Neste âmbito apenas há que ponderar e extrair ilações dos factos provados, que se repercutam na operação de determinação da medida concreta da pena, não podendo este Tribunal imiscuir-se nem nos factos, nem criticar as ilações deles retiradas, porque a sua intervenção está reservada à matéria de direito.

E, no caso concreto, não se mostra que tenham sido ponderadas circunstâncias que não o devessem ser ou deixado de ponderar outras que o devessem ser.

a) O grau de ilicitude do facto, o modo de execução deste e a gravidade das suas consequências, bem como o grau de violação dos deveres impostos ao agente.

Estamos perante a violação de um bem jurídico de grande importância na vida em sociedade, a saúde públicas, fundamental e suporte que alicerça a vida em sociedade, que aqui se materializa, em concreto, em factos com elevado grau de ilicitude, ponderando a forma de actuação - em co-autoria - através do transporte, organizado, por via marítima, de cerca de 120 kg de haxixe.

b) A intensidade do dolo ou da negligência.

A culpa dos arguidos é de normal intensidade a nível de dolo directo, não mitigado por qualquer circunstancialismo.

Isto porque, apesar da actuação com dolo directo, tal não se traduz, de forma necessária, numa culpa de elevada intensidade – como se decidiu.

Com efeito, dolo directo não significa dolo intenso, não significa intenção criminosa de grande intensidade. Significa, tão só, que o agente actuou com vontade dirigida à realização do facto. De resto, a materialidade provada evidencia, também, aqui, uma mediana, absolutamente normal, intensidade dolosa, no cometimento dos factos. Estamos, com efeito, perante um caso absolutamente paradigmático, sem nada de realce que o distinga da normalidade, em relação à forma de cometimento deste ilícito penal, na sua vertente de transporte internacional e intercontinental de produto estupefaciente.

c) Os sentimentos manifestados no cometimento do crime e os fins ou motivos que o determinaram.

Naturalmente que subjacente à actuação dos arguidos, está o objectivo de angariaram proventos económicos, tirando partido dos vultuosos lucros que o tráfico internacional de haxixe, produz, ao longo da sua corrente de comercialização, entre a origem, entre a produção e o mercado final, do consumo.

d) As condições pessoais do agente e a sua situação económica.
☆ ☆ ☆
Tarefa pedida 1:
Segundo o texto sobre a determinação da pena, que quantidade de haxixe foi transportada por via marítima?
Tarefa pedida 2:
Transcreva do texto sobre a determinação da pena o trecho entre "E, no caso concreto, não" e "ou da negligência.", inclusive.
Tarefa pedida 3:
Retome o texto sobre a determinação da pena, dando-lhe seguimento a partir da última frase apresentada.

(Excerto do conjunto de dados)
☆ ☆ ☆
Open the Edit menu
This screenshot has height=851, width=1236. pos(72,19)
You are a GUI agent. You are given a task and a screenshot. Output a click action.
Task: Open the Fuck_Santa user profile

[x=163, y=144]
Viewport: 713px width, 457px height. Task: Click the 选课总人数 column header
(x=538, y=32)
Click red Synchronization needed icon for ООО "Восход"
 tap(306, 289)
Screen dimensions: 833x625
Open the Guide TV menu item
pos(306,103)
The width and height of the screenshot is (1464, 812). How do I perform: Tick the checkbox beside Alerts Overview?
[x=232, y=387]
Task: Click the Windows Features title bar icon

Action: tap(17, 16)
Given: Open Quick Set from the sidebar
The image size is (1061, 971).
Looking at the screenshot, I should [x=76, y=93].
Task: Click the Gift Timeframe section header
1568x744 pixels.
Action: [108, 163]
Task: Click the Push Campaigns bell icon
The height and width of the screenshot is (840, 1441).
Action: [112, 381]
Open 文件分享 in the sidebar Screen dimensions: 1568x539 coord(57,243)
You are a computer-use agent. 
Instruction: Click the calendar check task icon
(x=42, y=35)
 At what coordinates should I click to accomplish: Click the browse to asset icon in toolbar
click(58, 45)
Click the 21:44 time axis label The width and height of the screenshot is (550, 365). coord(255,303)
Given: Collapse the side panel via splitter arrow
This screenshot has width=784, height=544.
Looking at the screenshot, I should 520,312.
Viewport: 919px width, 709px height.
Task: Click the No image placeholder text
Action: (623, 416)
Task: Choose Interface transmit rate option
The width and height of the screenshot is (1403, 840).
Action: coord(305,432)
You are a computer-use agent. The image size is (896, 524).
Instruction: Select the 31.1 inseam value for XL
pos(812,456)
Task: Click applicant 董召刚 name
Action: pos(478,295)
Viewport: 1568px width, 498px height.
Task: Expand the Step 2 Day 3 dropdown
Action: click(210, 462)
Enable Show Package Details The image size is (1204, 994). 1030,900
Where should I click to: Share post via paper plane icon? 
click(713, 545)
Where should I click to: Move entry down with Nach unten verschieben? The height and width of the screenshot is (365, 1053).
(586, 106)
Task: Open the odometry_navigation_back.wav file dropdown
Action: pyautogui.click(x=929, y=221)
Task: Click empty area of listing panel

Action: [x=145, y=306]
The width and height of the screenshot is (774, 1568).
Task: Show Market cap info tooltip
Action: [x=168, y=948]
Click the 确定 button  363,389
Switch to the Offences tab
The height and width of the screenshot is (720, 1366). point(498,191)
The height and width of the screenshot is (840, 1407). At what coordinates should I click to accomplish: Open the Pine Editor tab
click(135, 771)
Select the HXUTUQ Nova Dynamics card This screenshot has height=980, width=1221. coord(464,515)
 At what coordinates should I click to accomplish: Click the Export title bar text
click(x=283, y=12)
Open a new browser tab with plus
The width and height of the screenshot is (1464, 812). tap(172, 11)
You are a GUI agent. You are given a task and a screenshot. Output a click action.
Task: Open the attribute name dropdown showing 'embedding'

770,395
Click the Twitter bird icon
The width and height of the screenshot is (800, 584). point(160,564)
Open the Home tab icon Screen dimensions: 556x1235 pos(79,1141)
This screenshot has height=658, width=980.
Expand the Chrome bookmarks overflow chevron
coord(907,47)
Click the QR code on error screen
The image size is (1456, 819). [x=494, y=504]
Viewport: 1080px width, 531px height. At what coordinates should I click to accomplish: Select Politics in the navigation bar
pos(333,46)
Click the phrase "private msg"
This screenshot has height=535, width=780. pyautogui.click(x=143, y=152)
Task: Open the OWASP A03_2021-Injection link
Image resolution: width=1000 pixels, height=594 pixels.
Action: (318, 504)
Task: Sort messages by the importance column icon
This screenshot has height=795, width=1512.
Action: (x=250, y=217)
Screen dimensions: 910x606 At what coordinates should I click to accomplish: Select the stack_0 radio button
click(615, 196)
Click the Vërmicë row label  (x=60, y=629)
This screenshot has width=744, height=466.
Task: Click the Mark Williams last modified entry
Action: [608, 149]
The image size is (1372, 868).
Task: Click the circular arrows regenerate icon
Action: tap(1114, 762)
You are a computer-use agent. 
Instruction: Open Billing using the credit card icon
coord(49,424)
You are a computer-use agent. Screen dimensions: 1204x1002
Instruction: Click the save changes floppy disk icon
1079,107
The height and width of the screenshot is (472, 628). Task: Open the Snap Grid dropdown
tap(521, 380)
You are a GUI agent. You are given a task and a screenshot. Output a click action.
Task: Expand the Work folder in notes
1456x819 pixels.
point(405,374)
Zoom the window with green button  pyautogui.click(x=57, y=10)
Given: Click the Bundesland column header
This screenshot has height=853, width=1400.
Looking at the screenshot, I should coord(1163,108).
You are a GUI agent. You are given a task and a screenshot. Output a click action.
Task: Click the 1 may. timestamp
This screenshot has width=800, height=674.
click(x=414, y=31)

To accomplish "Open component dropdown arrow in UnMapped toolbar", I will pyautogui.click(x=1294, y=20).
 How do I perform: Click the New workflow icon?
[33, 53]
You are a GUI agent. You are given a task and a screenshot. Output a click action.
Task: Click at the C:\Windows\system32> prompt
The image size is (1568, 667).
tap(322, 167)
☆ ☆ ☆
Resposta 1:
Cerca de 120 kg de haxixe.

Resposta 2:
E, no caso concreto, não se mostra que tenham sido ponderadas circunstâncias que não o devessem ser ou deixado de ponderar outras que o devessem ser.

a) O grau de ilicitude do facto, o modo de execução deste e a gravidade das suas consequências, bem como o grau de violação dos deveres impostos ao agente.

Estamos perante a violação de um bem jurídico de grande importância na vida em sociedade, a saúde públicas, fundamental e suporte que alicerça a vida em sociedade, que aqui se materializa, em concreto, em factos com elevado grau de ilicitude, ponderando a forma de actuação - em co-autoria - através do transporte, organizado, por via marítima, de cerca de 120 kg de haxixe.

b) A intensidade do dolo ou da negligência.

Resposta 3:
Os arguidos são de modesta condição económica e média condição social e estavam integrados em termos familiares e profissionais à data dos factos, com excepção dos arguidos CC e BB, desempregados.

e) A conduta anterior ao facto e a posterior a este, especialmente quando esta seja destinada a reparar as consequências do crime.

Nada havendo de realce neste capítulo, a não ser a já mencionada falta de antecedentes criminais de todos os arguidos, com excepção do arguido BB, já condenado em Espanha por factos da mesma natureza.

Finalmente, as prementes necessidades de prevenção geral, designadamente, a particular ressonância que estes crimes – que ocorrem com, cada vez maior, inusitada e assustadora frequência, à escala nacional e global - sempre provocam na comunidade e, as não tão prementes, de prevenção especial, pois que os arguidos não têm antecedentes criminais – com a excepção apontada - muito embora, os arguidos DD, BB e EE sejam consumidores de produtos estupefacientes e estavam inseridos, ao tempo dos factos, em termos familiares e profissionais, com excepção dos arguidos CC e XXX, desempregados.

Factores, que, não obstante, não os impediu, não os dissuadiu, não bloqueou o desígnio criminoso.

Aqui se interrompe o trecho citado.